[Dataset entries]
◆ ◆ ◆ ◆

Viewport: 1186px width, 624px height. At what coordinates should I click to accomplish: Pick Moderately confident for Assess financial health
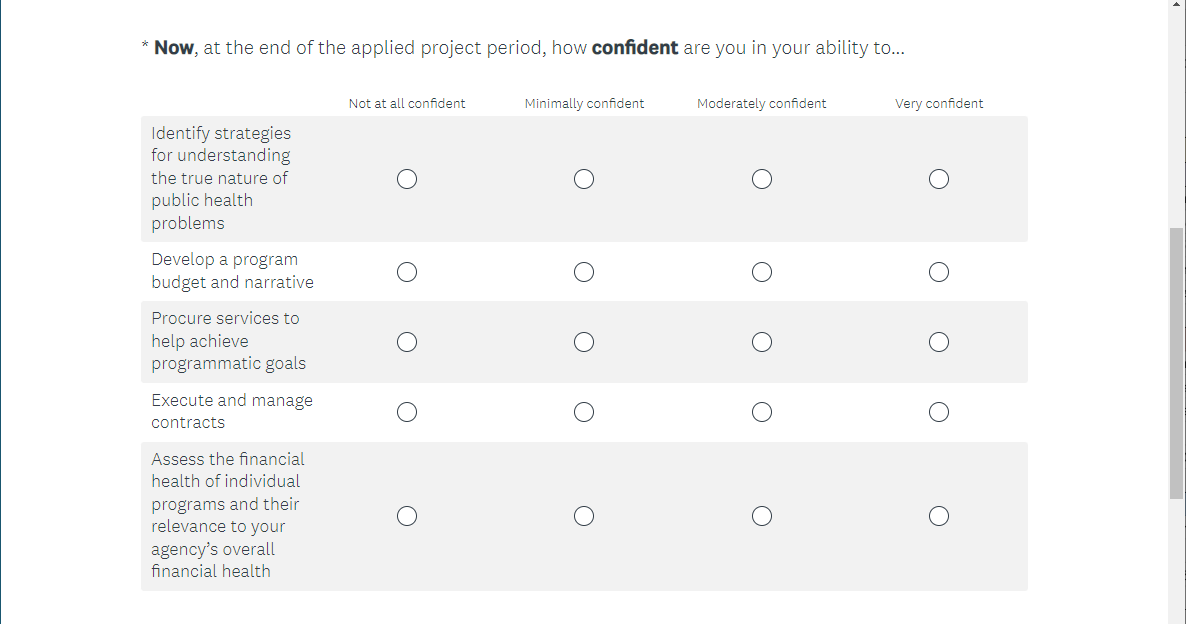click(x=762, y=516)
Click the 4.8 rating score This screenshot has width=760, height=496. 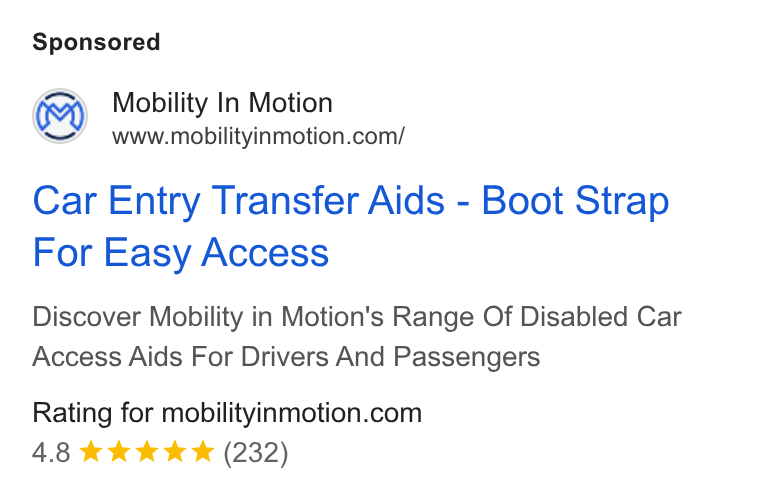tap(51, 453)
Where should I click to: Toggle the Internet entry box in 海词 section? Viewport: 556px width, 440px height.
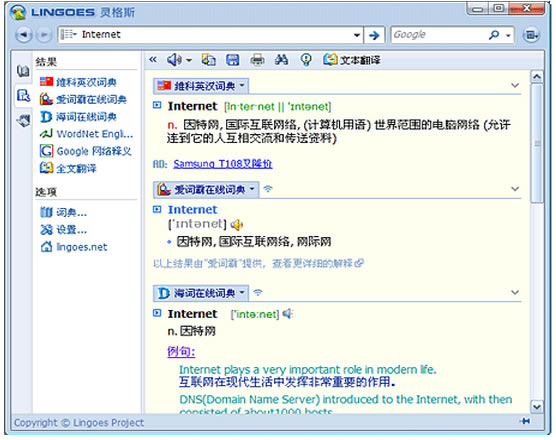pos(157,313)
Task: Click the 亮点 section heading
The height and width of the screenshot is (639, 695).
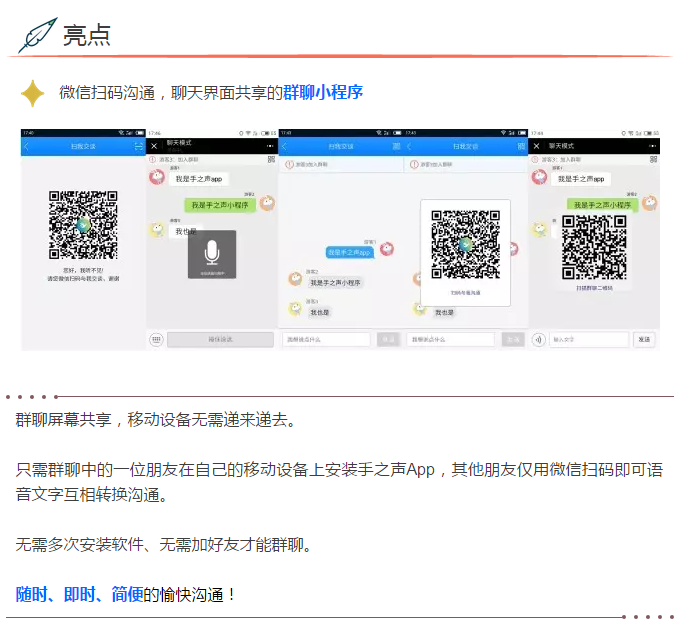Action: (87, 36)
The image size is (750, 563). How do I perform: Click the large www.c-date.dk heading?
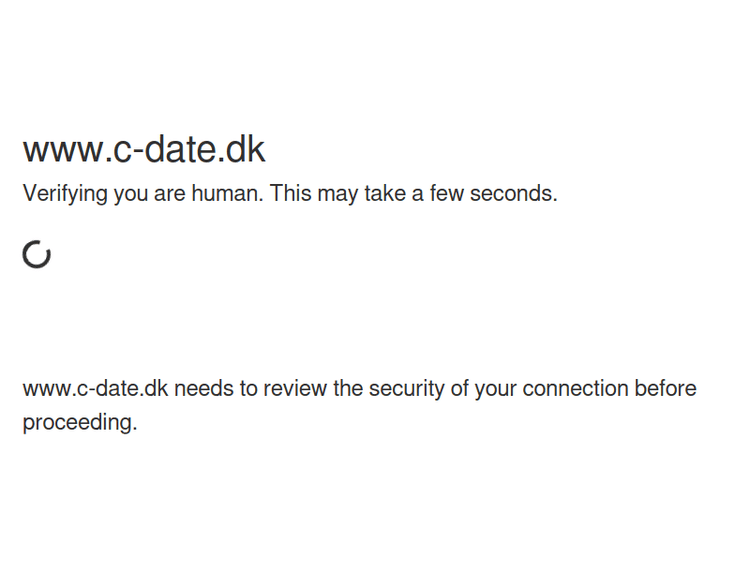point(144,150)
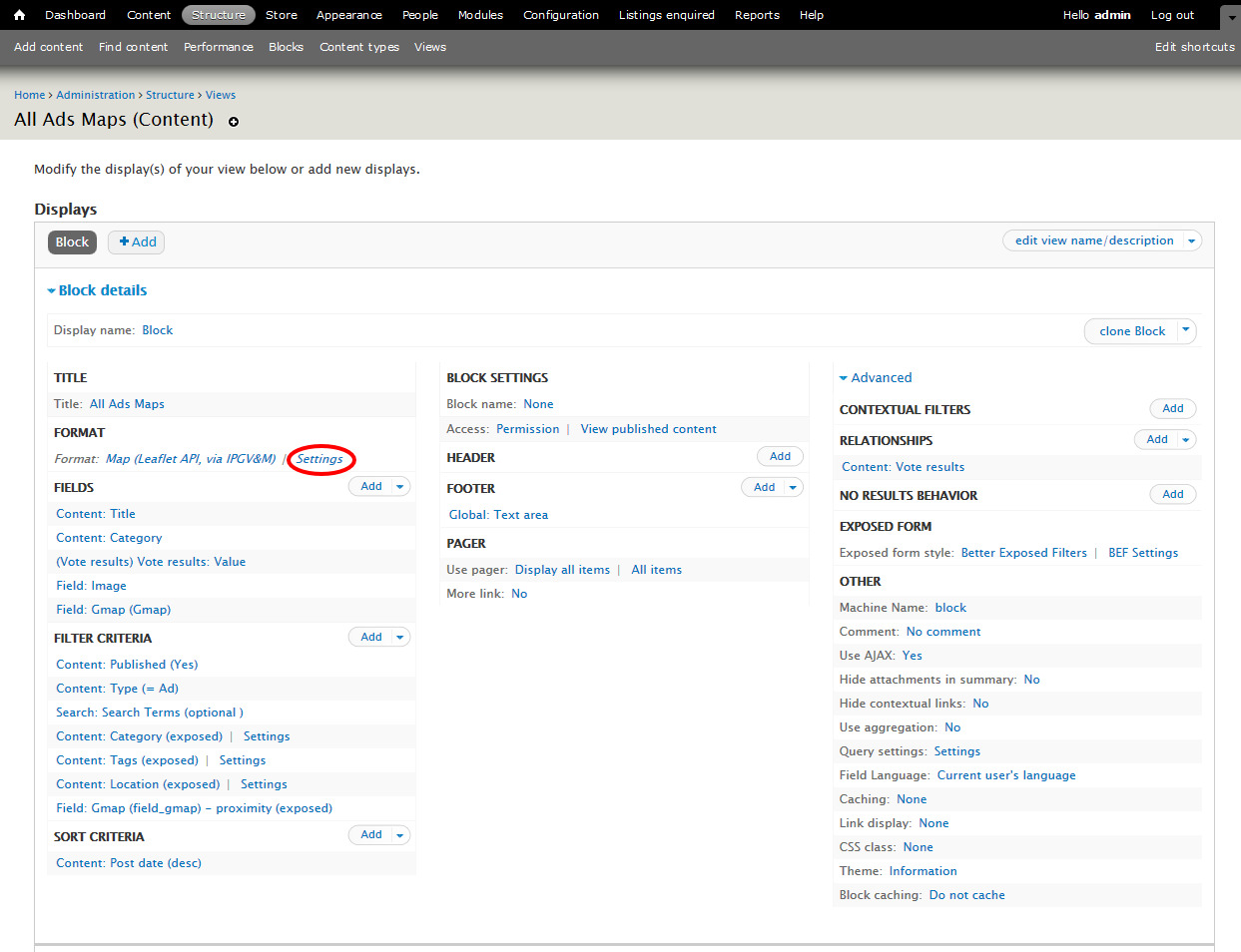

◆ ◆ ◆ ◆

**PROBLEM DETAILS:**
Starting at the line that contains "The height and", please write out every line to the end of the entries, inclusive, copied exactly and with pictures omitted.

**ANSWER BOX:**
The height and width of the screenshot is (639, 695).
Action: (87, 36)
The image size is (750, 563). How do I perform: Click the large www.c-date.dk heading?
point(144,150)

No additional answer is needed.